## TAREFAS SOLICITADAS
• A. O texto sobre o orgulho confirma cada afirmação a seguir? Responda sim ou não a cada uma e cite entre aspas as palavras do texto que decidem a resposta. (i) O orgulho pode ser o estado de uma alma insegura. (ii) O orgulhoso costuma ter plena consciência de como é. (iii) Ao orgulhoso basta ser classificado.
• B. Prossiga com o texto sobre o orgulho a partir da última frase apresentada, mantendo o mesmo tom e assunto.

## TRECHO SELECIONADO
----------

Percepções de si mesmo
Necessitamos ser amados.
O orgulho é uma espécie de disfunção na capacidade de perceber-se amado.
Portanto, o orgulho pode ser o estado de uma alma insegura, a manifestação de
uma carência que desconfia jamais ser suprida.
Vive-se como se a vida
fosse um concurso. Só que o orgulhoso procura, além disso, não apenas ser
classificado, mas ser o primeiro. Afinal, ele não pode viver sem provar a si
mesmo e exibir aos outros que ele é o melhor.
Geralmente o orgulhoso
não tem consciência de que é assim. Entende-se apenas como esforçado, bastante
dedicado, que se interessa inteiramente pelas coisas, que não desiste -- enfim,
um brasileiro superior. A razão pode ser um forte apoio para justificar-se e
defender-se inconscientemente.

----------

## ENTRADAS DE DADOS
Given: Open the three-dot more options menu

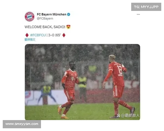Looking at the screenshot, I should tap(138, 14).
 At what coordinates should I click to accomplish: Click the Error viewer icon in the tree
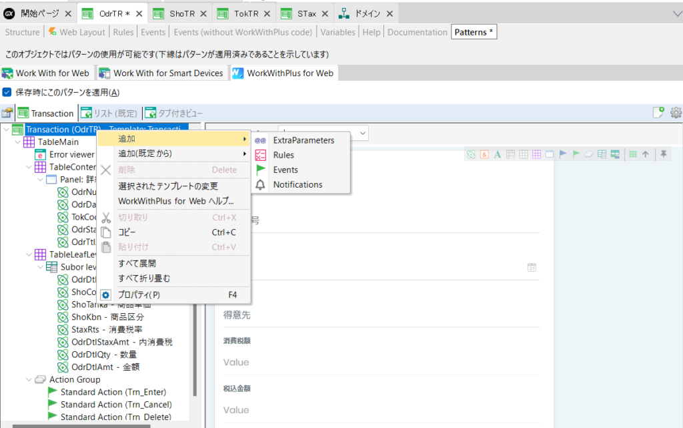(x=41, y=154)
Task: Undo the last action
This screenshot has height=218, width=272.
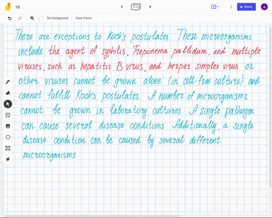Action: click(x=10, y=18)
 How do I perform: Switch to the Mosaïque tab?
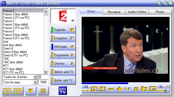(x=114, y=12)
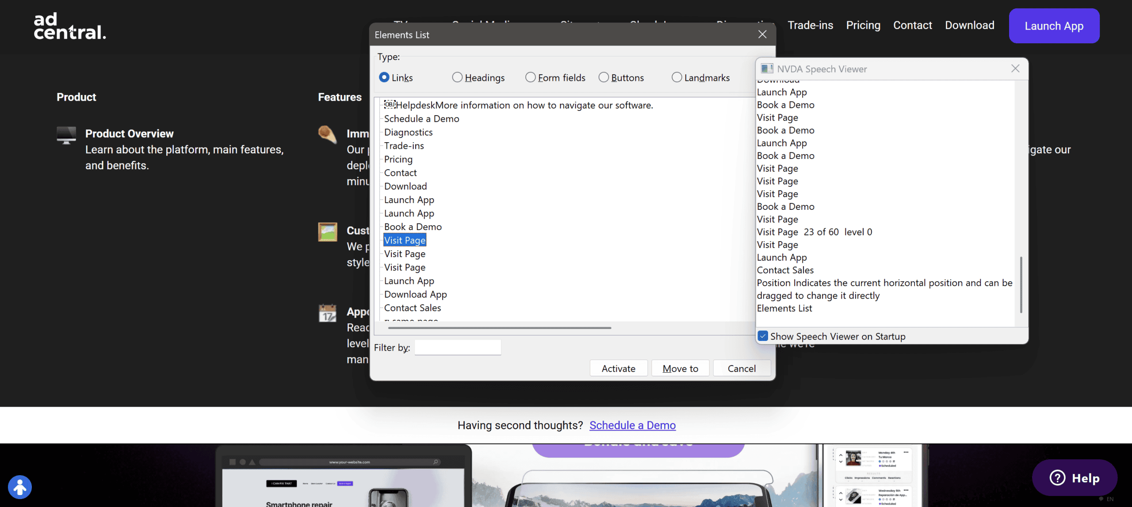Screen dimensions: 1132x507
Task: Select the Headings radio button
Action: click(457, 78)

----------

## RESPOSTAS FORNECIDAS
• A.
(i) Sim: "o orgulho pode ser o estado de uma alma insegura"
(ii) Não: "Geralmente o orgulhoso não tem consciência de que é assim."
(iii) Não: "não apenas ser classificado, mas ser o primeiro"

• B.
O que predomina naquele
que é tomado pelo orgulho é a competição. E quem compete, necessariamente,
precisa observar o outro. Vive prestando atenção no desempenho do próximo a fim
de superá-lo. Ou seja, a comparação é como o ar que ele respira. Não consegue
viver sem isso, está o tempo todo vendo e julgando.
O orgulhoso é compelido
a insinuar seus feitos todo o tempo. Ofende-se se não é mencionado.
Considera-se facilmente injustiçado e os demais, ingratos, quando se trata, na
verdade, de dificuldades suas.
Dominado pelo orgulho,
assume um jeito de viver em que a autossuficiência se revela, às vezes,
discretamente, em outras ocasiões, explicitamente. Assim seus dias ficam mais
cansativos, pois vivem acorrentados ao peso de não poder pedir ajuda. Sentem
como se isso fosse uma vergonha mortal.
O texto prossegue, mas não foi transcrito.